Cosa vedevano mai in Gesù, allora, in quell’uomo, originario di una terra, la Galilea, da cui sembrava impossibile potesse spuntare ‘qualcosa di buono’? Un ‘povero uomo’ che non aveva alcuna potenza umana, come invece amano esibirla tanti del nostro tempo, che si fanno chiamare ‘grandi’? Un uomo che predicava la beatitudine della povertà in spirito ed era davvero povero, la beatitudine della misericordia e davvero accoglieva i peccatori, la beatitudine della fame di giustizia e davvero dava il pane a chi aveva fame, della persecuzione ed ‘aveva molti nemici’?

Com’era possibile riporre la fiducia in Lui? Cosa aveva di ‘grande’? Solo l’amore! Quello sì che era grande, ‘divino’, fino a dare la vita perché gli altri l’avessero ed in abbondanza.

Poteva Lui assicurare quella pace che allora la gente sperava su questa terra tormentata?

La giustizia, che non era facile trovare per le strade di Gerusalemme - allora, come oggi per le strade del mondo - ?

Eppure Gesù aveva sempre affermato: “Io sono il Principe della pace. Io vi do la mia pace”.

È la stessa domanda che, forse, si pone tanta gente, oggi: ‘Gesù merita la nostra fiducia, tutta la nostra fiducia’?.

Ma prima chiediamoci: ‘Di che pace parliamo?’. È forse Lui la pace che cerchiamo, o è ‘altro che venga dagli uomini’? Gesù non si lasciò montare la testa dal trionfo, che gli tributava la povera gente di allora, soprattutto i bambini; aveva davanti agli occhi il prezzo da pagare, per dare la Sua pace: la dolorosa passione e morte in croce sul Calvario.

Sapeva solo che l’Amore divino è un dono gratuito, fino all’ultima goccia di sangue e, non solo, è anche l’unica via per sconfiggere il male, ereditato da Adamo, e vincerlo non per una sola volta, per un solo periodo della storia, ma per me, per tutti gli uomini, per sempre.

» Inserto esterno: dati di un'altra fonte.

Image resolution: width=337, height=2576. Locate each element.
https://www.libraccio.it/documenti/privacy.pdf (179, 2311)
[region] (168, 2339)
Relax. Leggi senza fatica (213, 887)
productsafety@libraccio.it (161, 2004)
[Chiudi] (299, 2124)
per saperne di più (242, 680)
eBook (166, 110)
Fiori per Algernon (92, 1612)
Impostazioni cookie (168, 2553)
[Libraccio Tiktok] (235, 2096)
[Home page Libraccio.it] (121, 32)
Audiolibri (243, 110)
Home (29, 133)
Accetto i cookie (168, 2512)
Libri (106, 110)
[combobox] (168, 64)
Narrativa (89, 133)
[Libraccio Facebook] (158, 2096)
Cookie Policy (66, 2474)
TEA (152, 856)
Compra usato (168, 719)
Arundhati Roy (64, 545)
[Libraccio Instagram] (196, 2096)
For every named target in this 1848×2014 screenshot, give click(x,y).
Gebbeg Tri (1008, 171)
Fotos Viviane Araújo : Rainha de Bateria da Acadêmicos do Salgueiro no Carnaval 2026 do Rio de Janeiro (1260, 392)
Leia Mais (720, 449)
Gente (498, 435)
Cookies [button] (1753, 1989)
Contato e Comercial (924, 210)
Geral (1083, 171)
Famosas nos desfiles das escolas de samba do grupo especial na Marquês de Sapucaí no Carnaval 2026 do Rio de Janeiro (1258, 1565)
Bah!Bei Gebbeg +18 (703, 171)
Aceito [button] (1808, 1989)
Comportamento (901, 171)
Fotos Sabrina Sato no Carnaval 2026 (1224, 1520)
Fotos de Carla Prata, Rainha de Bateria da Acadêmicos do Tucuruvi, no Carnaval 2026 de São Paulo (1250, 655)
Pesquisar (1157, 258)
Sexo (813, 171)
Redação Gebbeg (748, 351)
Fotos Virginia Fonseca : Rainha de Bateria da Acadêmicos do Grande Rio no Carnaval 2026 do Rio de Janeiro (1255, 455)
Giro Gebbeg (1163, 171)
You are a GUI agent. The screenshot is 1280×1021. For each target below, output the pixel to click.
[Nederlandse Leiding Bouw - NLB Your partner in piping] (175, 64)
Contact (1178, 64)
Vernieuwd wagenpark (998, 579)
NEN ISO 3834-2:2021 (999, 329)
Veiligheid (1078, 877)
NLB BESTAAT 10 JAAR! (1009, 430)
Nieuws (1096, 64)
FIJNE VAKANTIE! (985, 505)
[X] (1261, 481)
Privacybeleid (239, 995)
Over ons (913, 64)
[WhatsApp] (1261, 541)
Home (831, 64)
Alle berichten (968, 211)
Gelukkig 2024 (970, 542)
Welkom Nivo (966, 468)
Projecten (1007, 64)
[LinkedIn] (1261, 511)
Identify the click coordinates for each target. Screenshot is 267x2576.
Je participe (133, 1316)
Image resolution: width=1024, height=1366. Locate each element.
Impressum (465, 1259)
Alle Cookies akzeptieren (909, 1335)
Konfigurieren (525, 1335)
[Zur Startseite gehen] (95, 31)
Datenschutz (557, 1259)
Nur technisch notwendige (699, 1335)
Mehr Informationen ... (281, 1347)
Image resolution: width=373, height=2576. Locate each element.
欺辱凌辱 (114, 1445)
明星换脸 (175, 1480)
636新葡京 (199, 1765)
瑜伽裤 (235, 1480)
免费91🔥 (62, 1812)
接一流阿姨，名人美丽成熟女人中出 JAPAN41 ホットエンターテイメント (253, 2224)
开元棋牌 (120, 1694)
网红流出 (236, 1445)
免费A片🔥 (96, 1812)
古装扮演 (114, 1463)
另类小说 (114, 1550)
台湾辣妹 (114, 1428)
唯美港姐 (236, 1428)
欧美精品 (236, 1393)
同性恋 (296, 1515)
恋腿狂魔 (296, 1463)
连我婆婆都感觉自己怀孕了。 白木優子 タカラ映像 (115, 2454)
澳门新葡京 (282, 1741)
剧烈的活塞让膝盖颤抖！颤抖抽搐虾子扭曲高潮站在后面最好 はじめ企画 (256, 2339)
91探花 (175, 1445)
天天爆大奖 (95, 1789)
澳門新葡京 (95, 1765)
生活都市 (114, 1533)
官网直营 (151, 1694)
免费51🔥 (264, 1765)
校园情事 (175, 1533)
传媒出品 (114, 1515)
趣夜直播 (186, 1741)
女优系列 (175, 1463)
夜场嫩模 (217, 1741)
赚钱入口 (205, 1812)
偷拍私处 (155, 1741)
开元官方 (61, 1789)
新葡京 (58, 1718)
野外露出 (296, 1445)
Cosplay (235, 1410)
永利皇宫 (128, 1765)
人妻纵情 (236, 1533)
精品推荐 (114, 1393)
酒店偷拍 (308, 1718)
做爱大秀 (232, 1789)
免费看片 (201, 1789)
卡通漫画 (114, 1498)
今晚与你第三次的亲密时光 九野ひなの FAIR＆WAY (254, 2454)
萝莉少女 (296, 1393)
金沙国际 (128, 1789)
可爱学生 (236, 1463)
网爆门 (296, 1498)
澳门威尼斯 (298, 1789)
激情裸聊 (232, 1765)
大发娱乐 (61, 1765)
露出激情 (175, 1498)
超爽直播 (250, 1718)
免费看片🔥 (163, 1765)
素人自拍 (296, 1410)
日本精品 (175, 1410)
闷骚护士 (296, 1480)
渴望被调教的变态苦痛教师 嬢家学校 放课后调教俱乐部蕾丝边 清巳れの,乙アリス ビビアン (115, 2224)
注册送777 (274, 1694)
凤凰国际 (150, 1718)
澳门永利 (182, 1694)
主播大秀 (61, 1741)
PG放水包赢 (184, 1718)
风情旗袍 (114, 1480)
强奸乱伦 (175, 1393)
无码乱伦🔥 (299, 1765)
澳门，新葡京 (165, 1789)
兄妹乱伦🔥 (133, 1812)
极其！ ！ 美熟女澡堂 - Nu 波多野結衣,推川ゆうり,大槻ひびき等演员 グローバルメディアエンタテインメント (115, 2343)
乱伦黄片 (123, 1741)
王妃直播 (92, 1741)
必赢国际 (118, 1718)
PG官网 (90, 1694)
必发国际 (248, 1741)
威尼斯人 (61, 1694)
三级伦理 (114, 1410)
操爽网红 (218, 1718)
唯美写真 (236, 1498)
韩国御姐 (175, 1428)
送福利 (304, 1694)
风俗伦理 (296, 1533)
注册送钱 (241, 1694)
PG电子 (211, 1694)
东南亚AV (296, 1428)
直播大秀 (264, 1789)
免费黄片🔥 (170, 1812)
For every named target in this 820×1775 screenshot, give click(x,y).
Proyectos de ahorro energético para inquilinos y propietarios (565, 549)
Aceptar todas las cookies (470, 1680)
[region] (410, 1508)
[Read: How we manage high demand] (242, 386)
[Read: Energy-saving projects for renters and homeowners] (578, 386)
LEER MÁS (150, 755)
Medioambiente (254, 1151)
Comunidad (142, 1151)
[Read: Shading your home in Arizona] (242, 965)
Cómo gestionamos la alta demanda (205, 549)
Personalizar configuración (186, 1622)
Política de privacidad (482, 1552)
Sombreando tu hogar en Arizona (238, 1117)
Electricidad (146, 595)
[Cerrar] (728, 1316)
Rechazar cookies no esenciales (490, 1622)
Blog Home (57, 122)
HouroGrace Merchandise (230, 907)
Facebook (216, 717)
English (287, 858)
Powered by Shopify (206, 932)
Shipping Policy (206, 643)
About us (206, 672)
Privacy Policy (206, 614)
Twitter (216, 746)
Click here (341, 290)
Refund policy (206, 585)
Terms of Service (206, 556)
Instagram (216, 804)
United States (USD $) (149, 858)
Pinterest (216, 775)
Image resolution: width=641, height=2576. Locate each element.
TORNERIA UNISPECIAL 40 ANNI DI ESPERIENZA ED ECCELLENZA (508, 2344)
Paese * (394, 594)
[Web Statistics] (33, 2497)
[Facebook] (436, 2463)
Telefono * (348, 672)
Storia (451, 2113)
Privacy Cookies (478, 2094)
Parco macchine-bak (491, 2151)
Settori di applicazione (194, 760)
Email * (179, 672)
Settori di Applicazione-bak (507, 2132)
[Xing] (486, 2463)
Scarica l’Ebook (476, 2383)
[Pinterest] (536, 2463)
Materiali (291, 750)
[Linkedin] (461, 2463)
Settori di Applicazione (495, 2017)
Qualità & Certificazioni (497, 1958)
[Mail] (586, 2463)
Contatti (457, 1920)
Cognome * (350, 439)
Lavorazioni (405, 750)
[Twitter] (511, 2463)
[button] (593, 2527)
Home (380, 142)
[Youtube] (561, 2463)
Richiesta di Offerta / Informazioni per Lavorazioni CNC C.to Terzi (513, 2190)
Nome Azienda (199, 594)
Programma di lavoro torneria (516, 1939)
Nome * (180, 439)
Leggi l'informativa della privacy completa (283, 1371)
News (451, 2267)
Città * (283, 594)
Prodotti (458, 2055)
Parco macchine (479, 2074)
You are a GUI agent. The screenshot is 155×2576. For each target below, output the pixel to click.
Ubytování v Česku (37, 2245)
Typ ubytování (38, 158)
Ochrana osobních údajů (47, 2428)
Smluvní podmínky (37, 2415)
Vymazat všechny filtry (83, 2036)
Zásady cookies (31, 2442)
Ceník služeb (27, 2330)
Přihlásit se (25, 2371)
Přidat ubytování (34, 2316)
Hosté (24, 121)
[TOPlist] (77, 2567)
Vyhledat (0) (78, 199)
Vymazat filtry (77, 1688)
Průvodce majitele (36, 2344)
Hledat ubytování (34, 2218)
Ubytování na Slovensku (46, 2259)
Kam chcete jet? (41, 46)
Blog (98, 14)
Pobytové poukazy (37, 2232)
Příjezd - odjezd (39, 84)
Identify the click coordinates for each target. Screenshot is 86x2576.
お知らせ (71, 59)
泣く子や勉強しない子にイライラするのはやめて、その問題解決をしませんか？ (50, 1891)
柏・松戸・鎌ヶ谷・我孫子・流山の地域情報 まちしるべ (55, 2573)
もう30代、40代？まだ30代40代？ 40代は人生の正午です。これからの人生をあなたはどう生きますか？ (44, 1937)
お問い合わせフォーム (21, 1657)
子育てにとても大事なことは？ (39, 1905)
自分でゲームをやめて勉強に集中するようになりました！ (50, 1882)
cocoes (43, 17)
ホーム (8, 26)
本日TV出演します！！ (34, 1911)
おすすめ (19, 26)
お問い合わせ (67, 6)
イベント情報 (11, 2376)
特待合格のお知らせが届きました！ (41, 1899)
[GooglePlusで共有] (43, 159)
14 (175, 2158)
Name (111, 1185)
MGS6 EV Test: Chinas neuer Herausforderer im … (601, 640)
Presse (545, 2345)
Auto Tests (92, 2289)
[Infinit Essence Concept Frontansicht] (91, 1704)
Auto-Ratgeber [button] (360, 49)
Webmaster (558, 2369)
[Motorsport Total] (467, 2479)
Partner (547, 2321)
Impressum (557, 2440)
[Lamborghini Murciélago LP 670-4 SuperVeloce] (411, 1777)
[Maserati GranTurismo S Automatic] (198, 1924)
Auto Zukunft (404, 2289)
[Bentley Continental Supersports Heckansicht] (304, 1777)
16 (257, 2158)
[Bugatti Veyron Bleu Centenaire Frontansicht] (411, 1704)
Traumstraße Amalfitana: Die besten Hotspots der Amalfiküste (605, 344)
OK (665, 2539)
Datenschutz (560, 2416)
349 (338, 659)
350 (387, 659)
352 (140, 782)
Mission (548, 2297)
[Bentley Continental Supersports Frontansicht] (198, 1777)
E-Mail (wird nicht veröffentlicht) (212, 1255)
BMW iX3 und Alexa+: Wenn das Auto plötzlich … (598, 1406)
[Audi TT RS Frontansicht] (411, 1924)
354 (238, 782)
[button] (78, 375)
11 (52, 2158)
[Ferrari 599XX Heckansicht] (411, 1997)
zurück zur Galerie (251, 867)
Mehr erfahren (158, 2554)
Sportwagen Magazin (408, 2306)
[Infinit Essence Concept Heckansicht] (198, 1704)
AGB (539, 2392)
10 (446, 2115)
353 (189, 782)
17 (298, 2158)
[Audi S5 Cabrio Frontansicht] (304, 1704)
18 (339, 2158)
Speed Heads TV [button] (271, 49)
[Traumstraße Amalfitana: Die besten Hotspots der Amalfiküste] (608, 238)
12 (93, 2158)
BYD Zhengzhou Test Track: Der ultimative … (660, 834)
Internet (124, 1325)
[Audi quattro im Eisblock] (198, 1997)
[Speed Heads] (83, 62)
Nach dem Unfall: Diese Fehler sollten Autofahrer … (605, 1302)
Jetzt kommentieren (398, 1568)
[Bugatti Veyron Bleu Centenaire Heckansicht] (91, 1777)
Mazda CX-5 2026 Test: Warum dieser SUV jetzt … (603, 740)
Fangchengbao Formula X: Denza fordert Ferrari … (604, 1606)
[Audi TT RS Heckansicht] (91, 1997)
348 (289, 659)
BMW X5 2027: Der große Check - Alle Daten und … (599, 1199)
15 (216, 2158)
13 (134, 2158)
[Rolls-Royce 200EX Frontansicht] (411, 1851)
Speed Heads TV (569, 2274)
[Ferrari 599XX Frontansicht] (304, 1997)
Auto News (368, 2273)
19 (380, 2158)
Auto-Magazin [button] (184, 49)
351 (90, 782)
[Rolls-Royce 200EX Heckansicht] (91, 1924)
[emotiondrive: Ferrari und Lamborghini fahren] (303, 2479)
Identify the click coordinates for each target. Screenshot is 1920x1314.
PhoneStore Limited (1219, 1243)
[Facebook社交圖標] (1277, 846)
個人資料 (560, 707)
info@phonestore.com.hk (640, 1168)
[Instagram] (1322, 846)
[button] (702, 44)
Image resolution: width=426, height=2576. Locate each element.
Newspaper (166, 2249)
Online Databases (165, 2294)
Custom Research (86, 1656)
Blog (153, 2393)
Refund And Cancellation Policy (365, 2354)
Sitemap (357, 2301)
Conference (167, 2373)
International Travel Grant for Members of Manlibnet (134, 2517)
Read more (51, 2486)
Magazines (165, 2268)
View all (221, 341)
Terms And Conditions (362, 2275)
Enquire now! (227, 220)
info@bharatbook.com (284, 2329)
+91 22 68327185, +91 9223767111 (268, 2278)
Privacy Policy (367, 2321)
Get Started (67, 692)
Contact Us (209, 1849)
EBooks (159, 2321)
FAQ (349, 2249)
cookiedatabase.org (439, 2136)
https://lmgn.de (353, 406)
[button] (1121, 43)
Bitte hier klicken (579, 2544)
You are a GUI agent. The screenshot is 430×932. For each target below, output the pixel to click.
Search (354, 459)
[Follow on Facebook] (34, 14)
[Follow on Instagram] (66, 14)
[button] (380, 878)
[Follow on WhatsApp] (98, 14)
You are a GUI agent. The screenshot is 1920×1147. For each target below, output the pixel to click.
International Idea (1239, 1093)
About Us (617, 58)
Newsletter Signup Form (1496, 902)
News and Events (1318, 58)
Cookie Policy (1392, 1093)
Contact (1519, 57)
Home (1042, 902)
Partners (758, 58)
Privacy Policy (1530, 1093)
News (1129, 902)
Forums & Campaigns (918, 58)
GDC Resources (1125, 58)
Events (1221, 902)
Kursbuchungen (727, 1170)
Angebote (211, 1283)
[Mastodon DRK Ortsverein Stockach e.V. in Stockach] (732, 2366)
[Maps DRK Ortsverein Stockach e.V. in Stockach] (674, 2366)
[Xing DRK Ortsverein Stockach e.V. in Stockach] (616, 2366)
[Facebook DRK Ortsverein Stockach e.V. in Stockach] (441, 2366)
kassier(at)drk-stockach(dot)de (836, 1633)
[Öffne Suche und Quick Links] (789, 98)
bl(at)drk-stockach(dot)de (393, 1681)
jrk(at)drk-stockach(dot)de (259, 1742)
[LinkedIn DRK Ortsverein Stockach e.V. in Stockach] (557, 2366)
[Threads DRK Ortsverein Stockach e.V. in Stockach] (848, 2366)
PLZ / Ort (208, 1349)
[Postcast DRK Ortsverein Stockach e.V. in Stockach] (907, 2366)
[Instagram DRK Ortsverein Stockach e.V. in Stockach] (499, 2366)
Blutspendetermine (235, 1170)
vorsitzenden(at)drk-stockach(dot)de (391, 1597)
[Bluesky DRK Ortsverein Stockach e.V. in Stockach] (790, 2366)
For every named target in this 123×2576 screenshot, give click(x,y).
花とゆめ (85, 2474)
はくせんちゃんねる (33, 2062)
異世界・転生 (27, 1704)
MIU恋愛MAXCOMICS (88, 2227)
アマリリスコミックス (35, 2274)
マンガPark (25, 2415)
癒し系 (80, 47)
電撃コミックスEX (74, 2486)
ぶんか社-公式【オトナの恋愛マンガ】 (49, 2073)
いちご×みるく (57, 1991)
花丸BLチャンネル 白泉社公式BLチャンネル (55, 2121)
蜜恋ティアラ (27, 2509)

Così Paolo, scrivendo ai Filippesi, descrive ‘questo’ Amore: “Cristo Gesù, pur essendo di natura divina, non considerò un tesoro geloso la sua uguaglianza con Dio, ma spogliò se stesso, assumendo la condizione di servo e divenendo simile agli uomini; apparso in forma umana umiliò se stesso facendosi obbediente fino alla morte e alla morte di croce. Per questo Dio lo ha esaltato e gli ha dato il nome che è al di sopra di ogni altro nome, perché nel Nome di Gesù ogni ginocchio si pieghi nei cieli, sulla terra e sotto terra, e ogni lingua proclami che Gesù Cristo è il Signore, a gloria di Dio Padre” (Fil 2, 6-11).

Ho sentito troppe volte una frase, che rivela la nostra sensazione di sconfitta di fronte al male, che serpeggia tra noi in mille forme, sempre nuove e terribili: “Crede lei nell’amore? Crede che la via dell’amore, della misericordia, della non-violenza, possa sconfiggere la violenza piccola o grande che sia, individuale o organizzata?”.

Pensando al grave livello a cui è giunta la violenza nelle guerre del mondo, o nelle organizzazioni criminali, o dentro le nostre stesse case, molti sono tentati di affidarsi ‘all’unica possibile soluzione’: la guerra preventiva, la repressione dura, l’eliminazione dell’avversario, la violenza come difesa personale.

Ed invece no. L’amore è la sola forma di pace, che si possa offrire all’uomo. Sempre.

Forse l’amore, può, come in Gesù, dover diventare sacrificio, martirio, ma è sempre un dare vita, che fa germogliare vita.

Oggi noi siamo vivi della resurrezione di Gesù.

Forse è difficile accettare di vivere un amore, come quello di Gesù, così descritto dal profeta Isaia: Ho presentato il mio dorso ai flagellatori, la guancia a quelli che mi strappavano la barba, non ho sottratto la faccia agli insulti e agli sputi(Is 50,4-7).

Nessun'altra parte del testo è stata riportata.